### [Data under study]
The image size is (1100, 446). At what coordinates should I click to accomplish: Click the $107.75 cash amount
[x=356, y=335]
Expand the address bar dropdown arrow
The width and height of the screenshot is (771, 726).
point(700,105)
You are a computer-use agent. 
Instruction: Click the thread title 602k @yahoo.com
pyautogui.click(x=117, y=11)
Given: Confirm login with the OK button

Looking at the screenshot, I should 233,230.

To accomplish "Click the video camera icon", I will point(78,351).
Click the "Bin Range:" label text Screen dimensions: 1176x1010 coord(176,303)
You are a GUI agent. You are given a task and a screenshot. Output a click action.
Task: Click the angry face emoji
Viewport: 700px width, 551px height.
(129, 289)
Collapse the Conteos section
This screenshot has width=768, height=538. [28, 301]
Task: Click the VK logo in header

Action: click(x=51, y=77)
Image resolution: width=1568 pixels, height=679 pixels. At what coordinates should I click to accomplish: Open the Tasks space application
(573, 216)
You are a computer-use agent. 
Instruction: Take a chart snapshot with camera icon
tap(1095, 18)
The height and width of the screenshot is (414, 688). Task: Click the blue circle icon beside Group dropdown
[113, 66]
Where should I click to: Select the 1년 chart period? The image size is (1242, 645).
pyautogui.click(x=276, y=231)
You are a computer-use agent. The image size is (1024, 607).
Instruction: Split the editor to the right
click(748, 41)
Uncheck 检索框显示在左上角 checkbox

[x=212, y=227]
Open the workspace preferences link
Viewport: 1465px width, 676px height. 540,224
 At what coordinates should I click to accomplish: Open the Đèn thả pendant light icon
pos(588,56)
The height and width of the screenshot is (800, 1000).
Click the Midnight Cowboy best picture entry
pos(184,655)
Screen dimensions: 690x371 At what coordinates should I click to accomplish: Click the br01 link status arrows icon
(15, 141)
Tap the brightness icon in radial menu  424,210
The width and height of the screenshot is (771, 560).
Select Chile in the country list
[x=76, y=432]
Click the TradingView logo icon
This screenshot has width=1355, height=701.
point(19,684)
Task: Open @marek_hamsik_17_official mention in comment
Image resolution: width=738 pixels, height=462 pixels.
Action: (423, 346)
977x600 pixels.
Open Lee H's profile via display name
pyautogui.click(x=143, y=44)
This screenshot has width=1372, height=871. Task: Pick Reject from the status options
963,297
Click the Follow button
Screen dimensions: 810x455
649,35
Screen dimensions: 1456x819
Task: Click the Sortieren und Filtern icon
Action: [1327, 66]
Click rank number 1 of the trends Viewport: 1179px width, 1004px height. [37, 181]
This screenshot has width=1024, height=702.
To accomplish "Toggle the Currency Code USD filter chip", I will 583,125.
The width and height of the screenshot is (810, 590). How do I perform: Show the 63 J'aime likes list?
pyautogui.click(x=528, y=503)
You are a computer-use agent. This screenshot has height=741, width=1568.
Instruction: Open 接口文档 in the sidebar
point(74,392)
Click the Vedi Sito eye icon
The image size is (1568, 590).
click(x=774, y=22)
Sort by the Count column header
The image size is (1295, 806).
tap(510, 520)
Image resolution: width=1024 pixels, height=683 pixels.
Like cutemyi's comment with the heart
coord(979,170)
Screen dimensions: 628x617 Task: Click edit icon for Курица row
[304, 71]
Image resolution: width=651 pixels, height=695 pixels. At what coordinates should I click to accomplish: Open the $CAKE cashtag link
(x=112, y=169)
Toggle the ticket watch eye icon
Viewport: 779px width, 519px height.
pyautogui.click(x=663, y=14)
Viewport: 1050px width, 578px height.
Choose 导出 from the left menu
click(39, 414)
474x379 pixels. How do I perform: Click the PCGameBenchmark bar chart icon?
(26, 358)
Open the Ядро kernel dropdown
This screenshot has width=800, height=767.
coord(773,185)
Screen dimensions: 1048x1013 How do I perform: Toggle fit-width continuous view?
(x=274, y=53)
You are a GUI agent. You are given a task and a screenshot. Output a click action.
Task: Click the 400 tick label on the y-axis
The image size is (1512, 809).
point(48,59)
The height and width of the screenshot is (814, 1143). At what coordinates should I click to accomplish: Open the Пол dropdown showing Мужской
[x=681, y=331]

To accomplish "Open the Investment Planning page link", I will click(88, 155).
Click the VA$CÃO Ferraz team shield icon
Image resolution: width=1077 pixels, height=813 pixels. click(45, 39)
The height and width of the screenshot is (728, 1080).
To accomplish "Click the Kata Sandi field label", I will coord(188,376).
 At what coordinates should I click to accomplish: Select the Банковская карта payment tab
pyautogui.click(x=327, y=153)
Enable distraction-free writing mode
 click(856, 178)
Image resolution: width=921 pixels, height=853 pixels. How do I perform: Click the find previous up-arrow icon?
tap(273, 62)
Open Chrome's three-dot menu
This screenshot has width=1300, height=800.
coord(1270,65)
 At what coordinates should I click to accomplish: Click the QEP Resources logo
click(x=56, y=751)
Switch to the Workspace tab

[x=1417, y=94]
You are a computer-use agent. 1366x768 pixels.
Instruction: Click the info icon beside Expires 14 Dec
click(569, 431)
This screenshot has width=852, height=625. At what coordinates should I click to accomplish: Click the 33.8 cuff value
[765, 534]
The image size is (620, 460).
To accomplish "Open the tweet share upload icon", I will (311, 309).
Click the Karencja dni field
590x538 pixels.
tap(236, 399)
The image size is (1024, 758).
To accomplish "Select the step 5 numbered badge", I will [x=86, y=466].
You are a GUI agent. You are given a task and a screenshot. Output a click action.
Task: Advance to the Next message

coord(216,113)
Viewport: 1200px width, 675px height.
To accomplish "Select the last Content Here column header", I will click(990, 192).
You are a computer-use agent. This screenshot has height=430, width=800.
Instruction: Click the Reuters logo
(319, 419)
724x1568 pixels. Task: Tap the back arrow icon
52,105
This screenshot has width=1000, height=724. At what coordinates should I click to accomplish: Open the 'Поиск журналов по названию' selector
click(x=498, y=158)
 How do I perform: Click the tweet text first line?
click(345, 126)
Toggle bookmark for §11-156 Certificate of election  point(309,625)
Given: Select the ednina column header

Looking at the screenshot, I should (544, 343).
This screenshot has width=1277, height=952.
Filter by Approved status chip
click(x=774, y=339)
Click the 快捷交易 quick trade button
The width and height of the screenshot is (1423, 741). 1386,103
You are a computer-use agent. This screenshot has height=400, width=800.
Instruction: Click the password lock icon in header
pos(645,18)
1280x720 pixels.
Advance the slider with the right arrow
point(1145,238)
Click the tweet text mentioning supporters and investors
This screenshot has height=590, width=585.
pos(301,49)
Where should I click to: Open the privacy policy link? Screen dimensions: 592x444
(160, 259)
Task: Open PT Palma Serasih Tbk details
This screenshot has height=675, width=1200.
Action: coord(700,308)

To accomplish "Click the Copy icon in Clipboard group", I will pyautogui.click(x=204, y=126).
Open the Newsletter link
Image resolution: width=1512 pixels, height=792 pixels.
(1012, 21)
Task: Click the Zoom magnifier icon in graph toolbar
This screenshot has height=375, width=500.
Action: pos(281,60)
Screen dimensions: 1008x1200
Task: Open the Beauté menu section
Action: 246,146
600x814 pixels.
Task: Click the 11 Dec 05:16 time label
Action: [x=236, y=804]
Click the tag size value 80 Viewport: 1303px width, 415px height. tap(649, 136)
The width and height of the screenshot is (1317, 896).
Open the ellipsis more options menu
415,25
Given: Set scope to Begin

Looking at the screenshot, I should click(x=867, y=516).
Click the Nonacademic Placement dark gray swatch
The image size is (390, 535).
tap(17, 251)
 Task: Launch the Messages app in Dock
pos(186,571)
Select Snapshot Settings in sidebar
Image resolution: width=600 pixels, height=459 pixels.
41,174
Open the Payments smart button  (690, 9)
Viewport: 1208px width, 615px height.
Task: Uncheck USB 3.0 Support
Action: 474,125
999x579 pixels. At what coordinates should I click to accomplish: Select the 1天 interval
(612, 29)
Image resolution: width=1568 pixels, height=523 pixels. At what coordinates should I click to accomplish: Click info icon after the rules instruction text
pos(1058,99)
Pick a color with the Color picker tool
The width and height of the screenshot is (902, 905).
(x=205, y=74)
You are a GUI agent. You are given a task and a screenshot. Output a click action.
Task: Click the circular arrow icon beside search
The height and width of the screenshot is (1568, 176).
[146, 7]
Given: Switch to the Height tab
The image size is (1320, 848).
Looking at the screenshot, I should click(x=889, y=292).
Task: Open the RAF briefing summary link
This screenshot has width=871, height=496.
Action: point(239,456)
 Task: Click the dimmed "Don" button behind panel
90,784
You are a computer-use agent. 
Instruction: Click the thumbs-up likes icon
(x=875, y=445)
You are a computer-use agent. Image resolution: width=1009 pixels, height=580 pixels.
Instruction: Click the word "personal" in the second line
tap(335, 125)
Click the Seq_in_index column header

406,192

### [The task]
Retype exactly the lines of the data above that fall between the line with "Enable distraction-free writing mode" and the line with "Viewport: 1200px width, 675px height.", inclusive, and add nothing.

### [Written reply]
Enable distraction-free writing mode
 click(856, 178)
Image resolution: width=921 pixels, height=853 pixels. How do I perform: Click the find previous up-arrow icon?
tap(273, 62)
Open Chrome's three-dot menu
This screenshot has width=1300, height=800.
coord(1270,65)
 At what coordinates should I click to accomplish: Click the QEP Resources logo
click(x=56, y=751)
Switch to the Workspace tab

[x=1417, y=94]
You are a computer-use agent. 1366x768 pixels.
Instruction: Click the info icon beside Expires 14 Dec
click(569, 431)
This screenshot has width=852, height=625. At what coordinates should I click to accomplish: Click the 33.8 cuff value
[765, 534]
The image size is (620, 460).
To accomplish "Open the tweet share upload icon", I will (311, 309).
Click the Karencja dni field
590x538 pixels.
tap(236, 399)
The image size is (1024, 758).
To accomplish "Select the step 5 numbered badge", I will [x=86, y=466].
You are a GUI agent. You are given a task and a screenshot. Output a click action.
Task: Advance to the Next message

coord(216,113)
Viewport: 1200px width, 675px height.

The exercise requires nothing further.